俗話說,最後一個留下來的人要承擔一切。數位編碼者能否上緊螺絲,用更有效的方式將損失分攤給所有數位貨幣持有人,這點還有待觀察─或許要根據他們為持有人帶來的利益加以調整。若能成功,全世界的私債金融區缺陷就有真正的創新解決辦法了─這個缺陷就是:金融危機爆發時,利益受到保護的往往是少數人,其餘的人卻要耗費社會資源承擔損失,而且提供保障的不是看不見的手,而是國家的指引之手。

數位代碼與法律密碼

我們正在為這個世界編碼,但是這一次用的不是法律密碼,而是數位代碼。數位代碼隱含各式各樣的承諾。成千上萬無法使用可靠支付體系的人,可以透過數位代碼改善困境。數位代碼可以大幅減少詐欺,並降低締結和執行契約的成本,而且數位代碼可以用很低的成本達成上述目標。然而,數位代碼也有可能被人用來鞏固少數人的利益。最大的威脅在於,數位代碼結合法律密碼,為已經用法律編碼成資本的資產服務。

已有確切跡象顯示,就像先前的自然界密碼,數位代碼也被人相中想要納為己有,派上用場的法律模組就是智慧財產權。近幾年來,數位貨幣開始大量申請專利。二○一六年七月,加密貨幣新聞網「換幣檯」(Coindesk)報導,專利申請案每年約七十到一百六十件。到了二○一八年七月,美國專利局審核中的專利申請案有超過一千件提及「區塊鏈」,當中還不包括想要保護其他金融數位改良的專利案件。此外,先前專利申請案多由個人或小公司提出,現在則由大型上市公司主導。金融界巨擘強力施壓,要將數位金礦透過法律據為己有。舉例來說,高盛在二○一七年取得新錢幣的專利,許多國家的貨幣主要都是用這種錢幣進行證券結算。萬事達卡在二○一八年為快速加密支付系統取得專利。同一時間,巴克萊銀行(Barclays)也為區塊鏈銀行服務申請專利。

除此之外,大型既存銀行與科技公司聯合經營,發揮數位代碼的力量,包括團體成員專屬的區塊鏈技術。他們使用開放原始碼,卻不一定會公開給社會大眾。既存「金融業龍頭」發現了數位代碼的力量,正在用數位代碼為自己牟利。他們還利用法律密碼,保護委聘技術專家為他們打造的數位技術。他們能將多少數位公共空間據為己有,主要取決於專利法和營業祕密法的走向。我們在第五章討論過,智慧財產權的長期走向是擴大範圍,屈從於私部門想要將公共空間據為己有和賺錢的欲望。
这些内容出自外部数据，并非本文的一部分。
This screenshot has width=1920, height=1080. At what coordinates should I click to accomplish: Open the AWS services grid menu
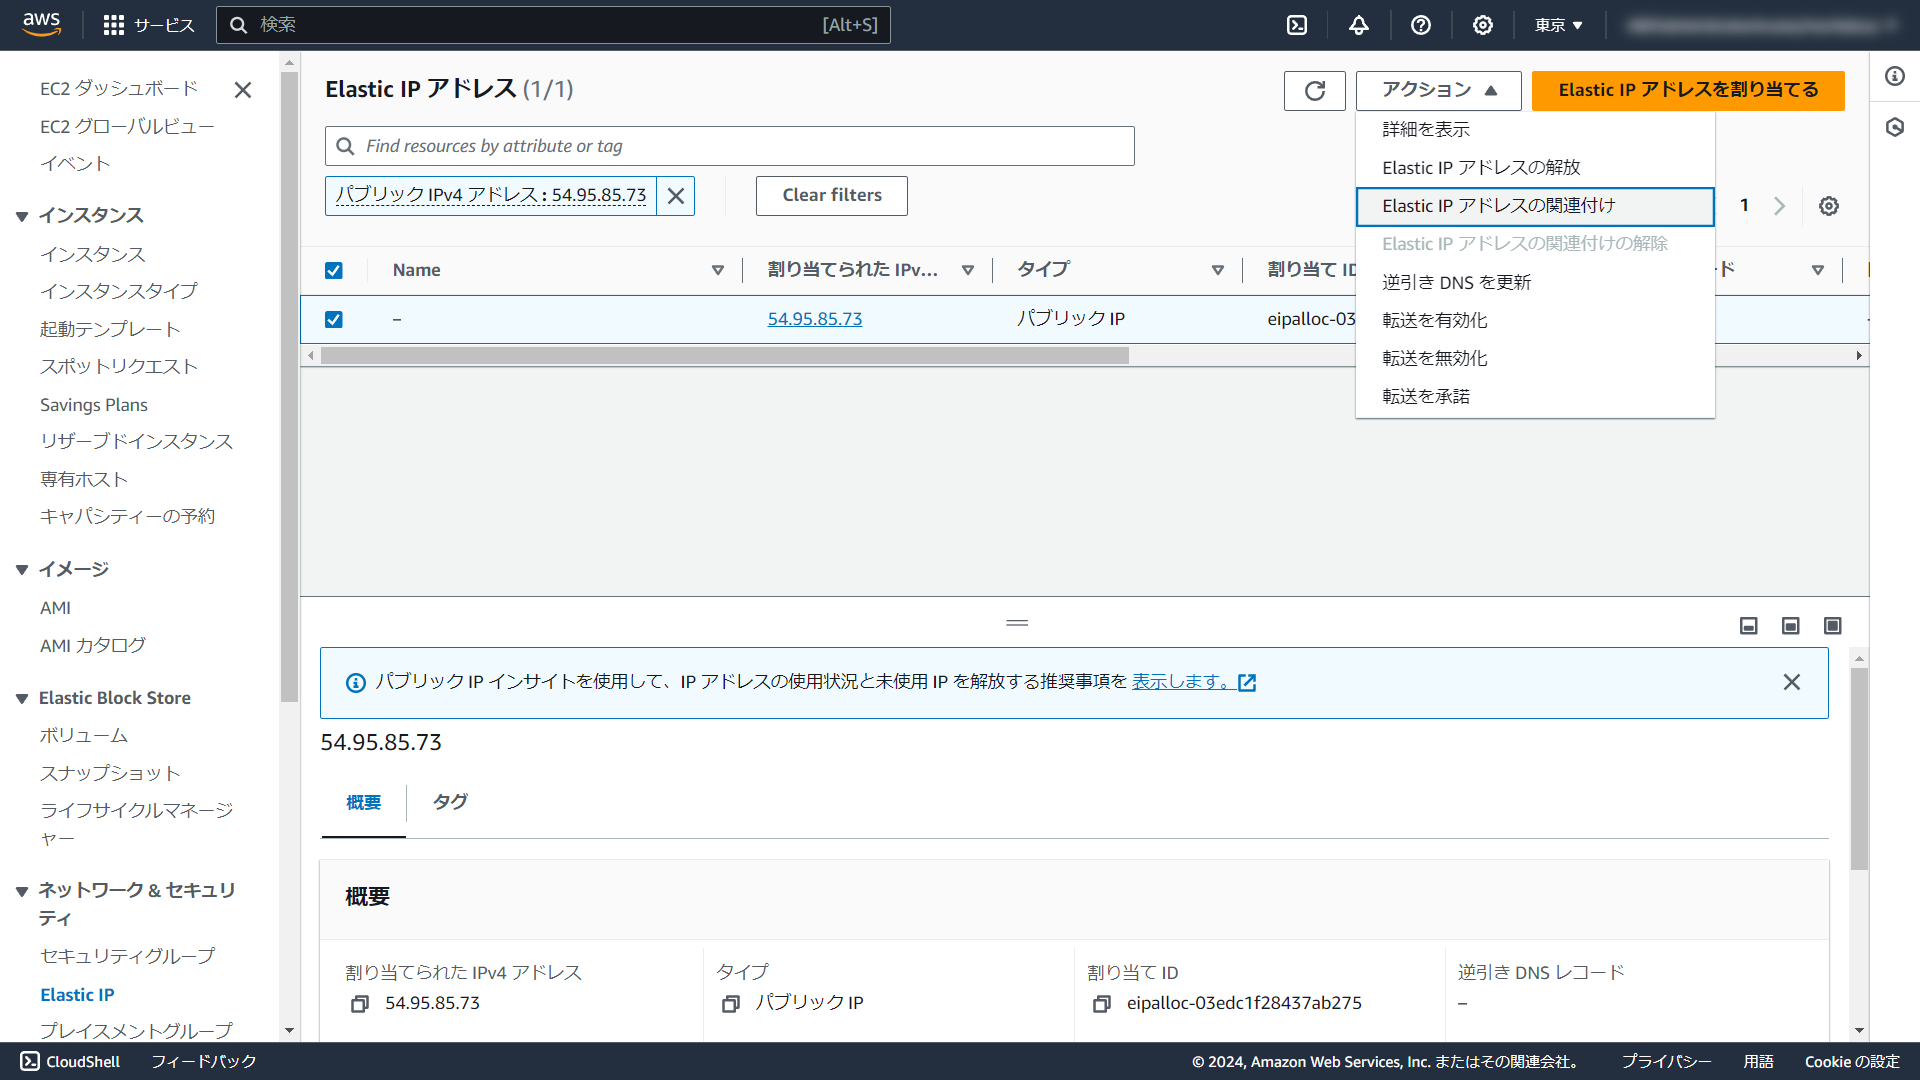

數位代碼和法律密碼之間的戰爭已經開打,各自有其強項和弱點。經證明,法律密碼可塑性高、能順應變化,但從中得利的大都是能請到優秀律師的人。相反地,數位代碼的包容性比較強,但前提是,這種新技術的數位代碼,要能用來降低資產和編碼工具的取用成本。我們還不確定誰會勝出,但種種指標顯示,判定這場戰爭孰勝孰敗的將會是「老派」機構:本身就是法律產物的法院和立法機關。這是一項強力指標,似乎可以預見,數位代碼和法律密碼誰會拿下勝利。